I thought the v4i16 were already handled, but will double check and precommit some tests for this (the new test in this patch, extended with v4i16 cases ) if we don't have them already.

Yeah, I thought about EXTLOAD, but wasn't sure how to trigger this, but will look into this.

llvm/test/CodeGen/AArch64/neon-extload.ll
38

Thanks for confirming!

Matt added a subscriber: Matt.Jun 24 2021, 10:56 AM

Address comments.

SjoerdMeijer added inline comments.Jun 24 2021, 11:41 AM
llvm/test/CodeGen/AArch64/neon-extload.ll
0

Ahh, just spotted that this is a regression.
Will look into this.

efriedma accepted this revision.Jun 24 2021, 11:56 AM

LGTM

llvm/test/CodeGen/AArch64/neon-extload.ll
0

I'm not really concerned; IR-level optimizations should catch this.

This revision is now accepted and ready to land.Jun 24 2021, 11:56 AM

Fixed that regression by looking if there is one use that is an vector_extract_elt. But I can remove it if you think this is not necessary.

I don't really care either way...

llvm/lib/Target/AArch64/AArch64ISelLowering.cpp
4497

Op.hasOneUse() is very different from Op->hasOneUse().

Fixed that regression by looking if there is one use that is an vector_extract_elt. But I can remove it if you think this is not necessary.

Yeah I wouldn't worry. There may be other ways to fix it if we need, to do with demanded elements of a load. But this code will likely not come up in practice.

llvm/test/CodeGen/AArch64/neon-extload.ll
0

I would perhaps remove this dot, as dots in function names are a little unusual.

Okay, will remove this before committing (and change that function name in that test).

Thanks for the suggestions and help with this work @efriedma and @dmgreen !

This revision was landed with ongoing or failed builds.Jun 25 2021, 1:54 AM
This revision was automatically updated to reflect the committed changes.

@SjoerdMeijer Since this commit, test-suite::GCC-C-execute-pr60960.test has been failing on our AArch64 bots:
https://lab.llvm.org/buildbot/#/builders/185/builds/40

(we moved them around recently so I think we missed building this commit when it first landed)

https://github.com/llvm/llvm-test-suite/blob/main/SingleSource/Regression/C/gcc-c-torture/execute/pr60960.c

@SjoerdMeijer Since this commit, test-suite::GCC-C-execute-pr60960.test has been failing on our AArch64 bots:
https://lab.llvm.org/buildbot/#/builders/185/builds/40

(we moved them around recently so I think we missed building this commit when it first landed)
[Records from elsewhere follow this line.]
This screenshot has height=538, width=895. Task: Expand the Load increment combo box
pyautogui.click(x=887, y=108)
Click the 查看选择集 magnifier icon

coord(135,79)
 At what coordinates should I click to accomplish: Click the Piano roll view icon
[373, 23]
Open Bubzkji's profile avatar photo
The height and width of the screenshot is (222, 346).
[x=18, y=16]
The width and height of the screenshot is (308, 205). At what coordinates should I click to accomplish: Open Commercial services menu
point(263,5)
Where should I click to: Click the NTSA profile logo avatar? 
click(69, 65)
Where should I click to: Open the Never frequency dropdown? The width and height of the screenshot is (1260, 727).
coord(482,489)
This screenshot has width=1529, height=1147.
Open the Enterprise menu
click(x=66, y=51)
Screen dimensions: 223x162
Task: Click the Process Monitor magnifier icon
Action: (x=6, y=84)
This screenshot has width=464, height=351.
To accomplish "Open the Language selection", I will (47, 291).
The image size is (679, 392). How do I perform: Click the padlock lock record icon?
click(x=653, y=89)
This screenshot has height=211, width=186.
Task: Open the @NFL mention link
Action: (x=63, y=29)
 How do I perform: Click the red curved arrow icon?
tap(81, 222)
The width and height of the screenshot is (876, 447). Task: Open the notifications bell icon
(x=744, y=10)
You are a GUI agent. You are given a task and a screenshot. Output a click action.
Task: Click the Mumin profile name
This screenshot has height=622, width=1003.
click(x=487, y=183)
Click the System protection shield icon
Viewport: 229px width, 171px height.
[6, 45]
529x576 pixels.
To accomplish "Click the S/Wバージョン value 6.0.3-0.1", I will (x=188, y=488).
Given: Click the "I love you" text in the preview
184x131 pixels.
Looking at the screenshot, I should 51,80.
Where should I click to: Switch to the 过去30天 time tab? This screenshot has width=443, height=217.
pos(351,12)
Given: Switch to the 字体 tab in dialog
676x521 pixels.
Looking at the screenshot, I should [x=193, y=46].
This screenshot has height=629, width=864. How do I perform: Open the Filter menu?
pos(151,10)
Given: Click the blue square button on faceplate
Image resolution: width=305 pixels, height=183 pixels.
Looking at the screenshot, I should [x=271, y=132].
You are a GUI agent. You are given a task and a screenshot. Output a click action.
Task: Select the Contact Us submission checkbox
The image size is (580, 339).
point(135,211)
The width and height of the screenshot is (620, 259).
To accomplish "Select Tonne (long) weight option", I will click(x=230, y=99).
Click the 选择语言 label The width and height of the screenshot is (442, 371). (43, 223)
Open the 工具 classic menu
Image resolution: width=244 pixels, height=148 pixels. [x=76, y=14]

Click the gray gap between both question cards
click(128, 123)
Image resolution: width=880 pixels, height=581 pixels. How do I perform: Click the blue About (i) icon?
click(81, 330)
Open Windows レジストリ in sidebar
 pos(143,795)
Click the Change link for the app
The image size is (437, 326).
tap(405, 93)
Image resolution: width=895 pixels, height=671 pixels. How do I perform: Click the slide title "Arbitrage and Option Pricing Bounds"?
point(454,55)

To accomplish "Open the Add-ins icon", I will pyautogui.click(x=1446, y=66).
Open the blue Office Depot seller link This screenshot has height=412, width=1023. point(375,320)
https://github.com/llvm/llvm-test-suite/blob/main/SingleSource/Regression/C/gcc-c-torture/execute/pr60960.c

Owwww....... thanks for reporting. I am looking into this. I will do a first finger on the pulse before I revert this since I haven't heard any other complaints, but let me know if you prefer to first revert it.

There is something going on that I will have to look at tomorrow, so will revert this.